An Audio Quality Primer

December 29, 2020

#culture #philosophy #science #technology

Basics

Sound is the vibration of something within air that causes waves, or pulses, of that air that can be measured by the number of waves per second.
This is measured in Hertz, which is one wave per second.
The human theoretical limits for hearing are 20 hertz (20 waves per second), and 20khz (20,000 waves).
There isn’t much musical information beyond 10-15Khz.
Most humans can’t hear much beyond 15Khz anyway, although our theoretical limit is 20Khz.
When you listen to a live band you’re hearing analog sound, meaning the mechanics of your ear are being directly influenced by the air coming off of instruments and vocal cords.
When you listen through technology there’s a necessary analog to digital conversion that takes place, because computers can only do 1’s and 0’s.
The trick is that when you go from analog to digital, you have many options.
The main two options are how often you take a sample from the analog (real) thing, and how much dynamic range is possible within each sample.
CD Quality is known as 16/44, which is shorthand for 16-bit samples taken at 44Khz, meaning the samples are taken 44.1 thousand times per second. This level is considered very high quality compared to most music streaming services from before 2018 or so, because most of them were encoding down to much lower quality to avoid buffering over mobile internet connections.
A very super-high quality file or stream sits around 24/96, which can be found in offerings like MQA on Tidal.
The extremes here are quality levels like 32/192 and beyond.
You need to sample at twice the rate of the frequency, so if you want to sample 20Khz you need to sample at 40Khz or higher, hence 44.1 or 48 Khz.
Ultimately these are resulting in a dynamic range, which is how quiet and loud something is, and specifically what the distance is between the quietest and loudest sound in a file.
A 16-bit recording has a dynamic range of 96 decibels (DB), and a 24-bit file has a dynamic range of 144DB.
Contrary to what many believe, a higher bit-rate than 16-bits, or a higher sample rate than 44.1Khz does not give you better sound by itself. Those numbers already exceed the capabilities of human hearing, so going beyond them does nothing for the sound quality during playback.
There are production reasons for tracking and mixing at a 24 or 32 bitrate, however, which basically come down to giving yourself room to make mistakes.

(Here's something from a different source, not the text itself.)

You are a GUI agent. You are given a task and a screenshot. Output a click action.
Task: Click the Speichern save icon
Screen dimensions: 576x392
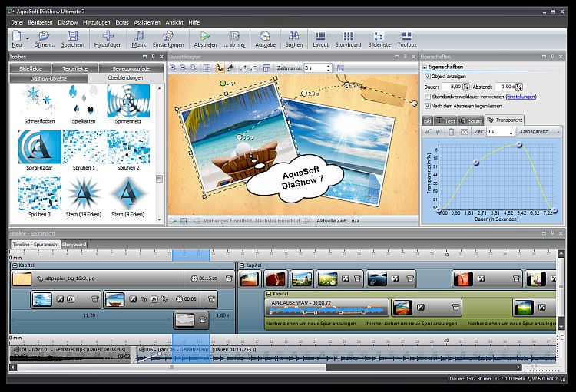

Human ear sensitivity is 10-12 w/m2

Decibels are measures of loudness, and they’re logarithmic, meaning they scale by the exponent, hence DECI-bel (10).
Humans can hear between 0 and infinite decibels, but the scale is extreme.
A whisper is 40 db, normal voice is around 60, a playground is around 80, 90 is where you start damaging your hearing, a loud concert might be around 100, a plane taking off is around 130, and you can evidently kill someone with around 160 to 180 decibels.
There is tons of confusion in comparing audio sources, streaming Music sources, etc., and many of the different file types.
Encoding is the process of converting from one format to another, including from analog to digital.
Whenever you encode you have the possibility of losing data, and this is especially true if you’re trying to make a smaller file.
If you’re trying to go from CD quality (16/44) to a smaller file—for example because of limited bandwidth—that is why we came up with encoding like mp3, which has different levels of quality.
Low-quality mp3 files are very small, but sound worse because they strip away data from the original
As you get higher and higher quality of mp3, such as 256 and 320, you end up with less audio quality reduction, but larger file sizes
The highest quality comes from super high-quality recordings of the analog experience, which happens in the original studio recordings, and quality there can be as high as 32/192 (and higher). But again, these don’t give you better playback by themselves; they just help with production.
It’s good to have this level of original to work with, which you can then encode downwards from for various uses, such as streaming.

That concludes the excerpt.